The inputs — Portfolio Value, Expense Ratio %, Annual Return, and Years — do not pull with equal force. The rate and the time horizon usually dominate — compounding means a small change in either reshapes the final figure more than a similar shift in contribution size. Test this by doubling one input at a time.

How the math works

Compares portfolio growth with and without expense ratio. Difference = total fee drag.

Why investors run this

Most people's intuition for compounding is wrong — not because the math is hard, but because linear thinking doesn't account for curves. Running numbers through a calculator like this one is the cheapest way to recalibrate that intuition before making an irreversible decision about contribution rate, asset mix, or retirement age.

What this doesn't capture

Steady-rate math ignores real-world volatility. Actual returns are lumpy; sequence-of-returns risk matters most in drawdown; fees and taxes drag on compound growth; and behaviour changes in drawdowns can reduce outcomes below the projection. The number represents one scenario rather than a forecast.

Worked example

Assume a portfolio value of 250,000 with an expense ratio of 0.5%, an annual return of 6%, and a 25-year horizon.

  • Portfolio with fees compounds to approximately 1,059,000
  • Portfolio without fees compounds to approximately 1,073,000
  • Fee drag over 25 years: 14,000 in accumulated costs

Now change only the expense ratio to 1.5%:

  • Portfolio with fees compounds to approximately 998,000
  • Fee drag: 75,000

The trebling of the expense ratio (0.5% to 1.5%) produces a five-fold increase in total fees paid — this is compounding at work.

When this metric matters

Fee drag becomes visible in several contexts:

  • Comparing managed funds against index-tracking alternatives over multi-year periods
  • Evaluating the lifetime cost of advisory fees on a growing portfolio
  • Understanding the trade-off between active management and lower-cost passive holding
  • Modelling retirement projections where fee assumptions differ significantly
  • Assessing whether performance claims by fund managers exceed their fee burden

What the result shows and does not show

Shows: The nominal difference in portfolio value between two growth paths — one net of fees, one gross of them — and the cumulative fees extracted over the timeframe.

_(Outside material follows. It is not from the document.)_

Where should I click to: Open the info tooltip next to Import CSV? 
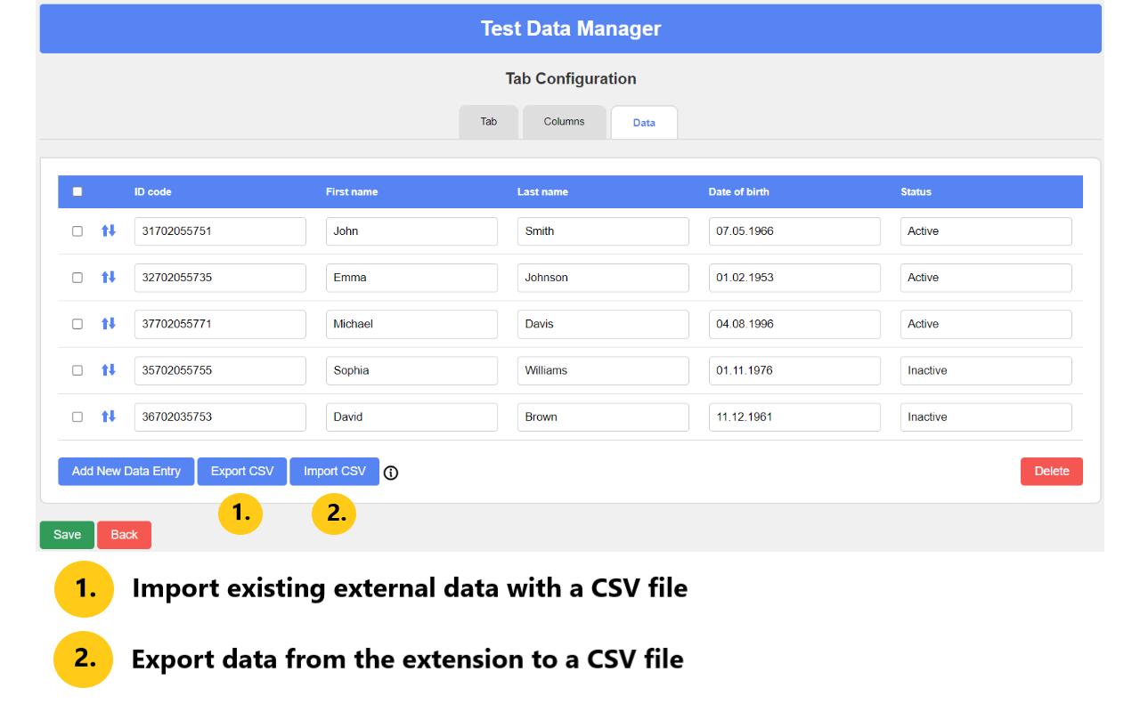390,473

Does not show: Tax impact, inflation, actual sequence of returns, timing of contributions or withdrawals, fees that change over time, or whether the stated return is net or gross of all costs. Results are illustrations only, not forecasts or guarantees of future outcomes.

Example Scenario

An expense ratio of 1 on a £100,000 portfolio compounds to 186,876.39 in total fee drag over 30 years.

Inputs

Portfolio Value:£100,000
Expense Ratio %:1
Annual Return:7
Years:30
Expected Result186,876.39

This example uses typical values for illustration. Adjust the inputs above to match a specific situation and see how the result changes.

Sources & Methodology

Methodology

This calculator models the cumulative cost of investment fees by computing two separate growth projections and measuring the difference between them. The portfolio value grows annually at the stated return rate, compounded year-on-year. In the first scenario, growth proceeds unimpeded. In the second, the expense ratio is deducted each year from the portfolio value before applying that year's return. The fee drag is the shortfall—the final value without fees minus the final value with fees applied. The model assumes a constant annual return and expense ratio throughout the period, applies fees consistently each year, and does not account for additional contributions, withdrawals, tax effects, or timing variations in market performance.

Frequently Asked Questions

Why so much?
Compounding. Each year fees reduce balance, so future growth on smaller base. Effect compounds over decades.
Index funds vs active?
Index typically 0.05-0.30%. Active 0.50-2.00%. Over 30 years, difference can be 30-50% of portfolio value.
Are fees worth it?
Rarely for active funds vs index. Research shows most active funds underperform after fees. Specialised strategies may justify fees.
How to reduce?
Low-cost index funds, ETFs. Even 0.5% reduction saves significantly over decades.